Mekke Fethi hazırlıkları
Mekke fethi detaylı anlatım
اِنَّ الَّذ۪ي فَرَضَ عَلَيْكَ الْقُرْاٰنَ لَرَآدُّكَ اِلٰى مَعَادٍۜ قُلْ رَبّ۪يٓ اَعْلَمُ مَنْ جَآءَ بِالْهُدٰى وَمَنْ هُوَ ف۪ي ضَلَالٍ مُب۪ينٍ ﴿﴾
“Kur’an’ı(n tilavetini, tebliğini ve gereğince davranmayı) sana farz kılan Allah, şüphesiz seni dönülecek bir yere (Mekke’ye) döndürecektir. De ki, “Rabbim hidayetle geleni ve apaçık bir sapıklık içinde olanı daha iyi bilir.”
(el-Kasas, 28/85
اِنَّا فَتَحْنَا لَكَ فَتْحًا مُب۪ينًاۙ ﴿﴾ لِيَغْفِرَ لَكَ اللّٰهُ مَا تَقَدَّمَ مِنْ ذَنْبِكَ وَمَا تَاَخَّرَ وَيُتِمَّ نِعْمَتَهُ عَلَيْكَ وَيَهْدِيَكَ صِرَاطًا مُسْتَق۪يمًاۙ ﴿﴾ وَيَنْصُرَكَ اللّٰهُ نَصْرًا عَز۪يزًا
“Biz, muhakkak sana, apaşikâr bir fetih yolu açtık. (Bu), geçmiş ve gelecek günahını, Allah’ın bağışlaması, senin üzerindeki nimetini tamamlaması, böylece seni doğru yola iletmesi içindir. Ve Allah’ın, sana çok şerefli bir muzafferiyetle yardım etmesi içindir”
(Fetih, 48/1-3)
Mekke:
Yeryüzünde tevhidin timsâli ilk mâbed olan Kâbe’nin bulunduğu şehir. O Kâbe ki, “Çok mübarek ve âlemlere hidâyet olan Beyt’tir.” Mübârekiyeti ve hidayete vesile oluşu Tevhid-i İlâhî’nin mücessem bir delili olmasından ileri gelmektedir. İlk banisi, ilk insan ve ilk peygamber Hz. Âdem (s.a.v.)’dir. Zamanla kaybolan ancak temelleri baki kalan Kâbe’yi daha sonra Hz. İbrahim, oğlu Hz. İsmail yeniden inşa etmişlerdir.

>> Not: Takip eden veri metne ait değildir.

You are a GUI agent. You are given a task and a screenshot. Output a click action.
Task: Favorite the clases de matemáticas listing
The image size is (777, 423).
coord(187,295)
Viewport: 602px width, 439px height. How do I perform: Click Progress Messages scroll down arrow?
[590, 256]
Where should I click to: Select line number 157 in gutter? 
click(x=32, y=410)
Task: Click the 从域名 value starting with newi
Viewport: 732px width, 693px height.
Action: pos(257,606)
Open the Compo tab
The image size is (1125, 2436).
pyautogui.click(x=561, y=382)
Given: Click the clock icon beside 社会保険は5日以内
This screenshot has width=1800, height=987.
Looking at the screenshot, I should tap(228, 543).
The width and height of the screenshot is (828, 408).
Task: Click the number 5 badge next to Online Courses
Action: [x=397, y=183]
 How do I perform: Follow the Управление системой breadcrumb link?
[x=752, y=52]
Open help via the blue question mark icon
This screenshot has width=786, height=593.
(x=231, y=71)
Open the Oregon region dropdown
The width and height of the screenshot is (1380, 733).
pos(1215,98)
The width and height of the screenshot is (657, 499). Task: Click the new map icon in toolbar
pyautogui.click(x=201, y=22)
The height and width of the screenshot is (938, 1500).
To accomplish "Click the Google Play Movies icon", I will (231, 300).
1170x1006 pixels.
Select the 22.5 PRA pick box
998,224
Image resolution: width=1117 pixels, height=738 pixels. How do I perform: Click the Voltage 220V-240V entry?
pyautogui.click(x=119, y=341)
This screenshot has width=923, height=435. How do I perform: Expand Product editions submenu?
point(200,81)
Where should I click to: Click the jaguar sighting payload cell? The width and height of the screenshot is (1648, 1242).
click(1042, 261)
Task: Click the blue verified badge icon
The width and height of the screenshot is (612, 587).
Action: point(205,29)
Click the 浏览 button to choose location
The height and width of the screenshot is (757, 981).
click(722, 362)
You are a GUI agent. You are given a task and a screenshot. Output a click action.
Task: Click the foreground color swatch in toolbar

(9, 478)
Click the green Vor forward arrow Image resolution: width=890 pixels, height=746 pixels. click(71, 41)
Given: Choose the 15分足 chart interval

Kureyşliler’in Anlaşmayı Bozmaları:
Cenâbı Hak, bir sebep halketti: Hudeybiye Sulh Anlaşmasının bir maddesi, Kureyş’in dışında kalan kabilelere istediği tarafın himayesine girebilme hakkını tanıyordu. Bu haktan istifadeyle, muahede yapıldığı sırada, Huzaa Kabilesi, Hz. Rasûlullah’ın ahd ve emanına girerek Müslümanlar tarafında yer almış, Benî Bekir Kabilesi ise müşriklerin himayesini kabul ederek onların tarafını tutmuştu.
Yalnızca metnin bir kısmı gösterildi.